The present results, in addition, indicate that a decrease in theta coupling in LA, CA1 and mPFC characterizes extinction learning, and that conditioned fear responses during extinction retrieval are associated with a partial rebound of theta coupling, mostly involving mPFC-LA and mPFC-CA1 interactions. Whether or not these changes reflect regionally specific theta patterns or directionality of theta interactions [19], [23] remain to be delineated. The infralimbic component of the mPFC is considered critical for the consolidation and recall of fear extinction [3], [6]. It is interesting to note, however, that inactivation or immediate post-training low frequency stimulation of the dorsal hippocampus induces difficulties in extinction recall through interaction with the prelimbic component of the mPFC, or independently of this interaction [27]. In our study theta burst stimulation involving the dorsal hippocampal CA1 and the LA may thus have affected fear extinction through these pathways. Future studies are needed to test these possibilities, as, for instance, through stimulation-induced acceleration of extinction training, a reduction in spontaneous recovery and/or renewal/reinstatement of conditioned fear following stronger conditioning protocols.

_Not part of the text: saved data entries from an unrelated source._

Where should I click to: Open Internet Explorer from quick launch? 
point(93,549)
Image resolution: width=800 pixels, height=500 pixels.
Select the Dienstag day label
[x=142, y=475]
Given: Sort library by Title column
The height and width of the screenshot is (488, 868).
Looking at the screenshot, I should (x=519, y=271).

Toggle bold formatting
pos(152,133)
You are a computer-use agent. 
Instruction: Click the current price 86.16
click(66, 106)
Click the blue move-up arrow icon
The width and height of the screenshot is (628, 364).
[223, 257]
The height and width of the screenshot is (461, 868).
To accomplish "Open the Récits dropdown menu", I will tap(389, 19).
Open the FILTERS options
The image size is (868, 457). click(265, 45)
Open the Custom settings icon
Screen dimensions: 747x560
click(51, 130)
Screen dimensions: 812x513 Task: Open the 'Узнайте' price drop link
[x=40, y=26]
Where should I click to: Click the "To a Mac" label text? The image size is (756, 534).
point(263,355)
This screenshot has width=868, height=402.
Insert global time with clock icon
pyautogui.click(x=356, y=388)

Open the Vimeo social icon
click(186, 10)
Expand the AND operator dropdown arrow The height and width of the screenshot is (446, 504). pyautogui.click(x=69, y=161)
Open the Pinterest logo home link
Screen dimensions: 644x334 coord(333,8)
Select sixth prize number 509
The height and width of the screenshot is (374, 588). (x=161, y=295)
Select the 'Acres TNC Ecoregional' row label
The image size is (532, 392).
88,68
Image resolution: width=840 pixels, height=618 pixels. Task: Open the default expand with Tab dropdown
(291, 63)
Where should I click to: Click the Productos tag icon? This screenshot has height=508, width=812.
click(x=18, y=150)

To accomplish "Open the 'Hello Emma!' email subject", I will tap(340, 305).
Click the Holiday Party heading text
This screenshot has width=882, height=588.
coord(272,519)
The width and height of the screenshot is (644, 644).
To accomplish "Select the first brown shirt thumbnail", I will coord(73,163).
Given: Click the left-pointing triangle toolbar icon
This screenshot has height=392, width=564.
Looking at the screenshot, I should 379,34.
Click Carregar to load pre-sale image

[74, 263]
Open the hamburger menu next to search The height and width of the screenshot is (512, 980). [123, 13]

Theta oscillations are considered spatiotemporal codes for compressing the rather long time scales of behavior into the subseconds time scale required for local circuit coordination [28]. Much evidence indicates that associative processes in fear conditioning and extinction involve activity-dependent changes of synaptic efficacy, e.g. long term potentiation (LTP; for review see [29], [30]). LTP requires temporally correlated pre- and postsynaptic activity for effective induction (for review see [31]). However, in commonly used fear conditioning paradigms, the CS is typically presented for several seconds and co-terminates with a brief aversive US, usually about one second in duration. This apparent temporal incompatibility also shows at the neural level, particularly in LA, where tone responses are strongest at stimulus onset and quickly diminish to near-baseline levels [32]. As a result, it would seem that LA neurons exhibit comparatively little tone-evoked depolarization when the US actually occurs - a conclusion that seems at odds with the requirements for effective LTP. Here, theta oscillations may provide temporal windows for local circuit coordination [28] in that they bring about recurring depolarizations during which the activity of a given local cell population is coupled with that of afferent neurons, augmenting synaptic plasticity with little increase in firing rates. In fact, theta phase-related unit activity exists at the recording sites, as indicated in the present and a previous study [23], supporting the notion that phase-locked synaptic activity contributes to local theta LFP generation in these structures (Figure S2).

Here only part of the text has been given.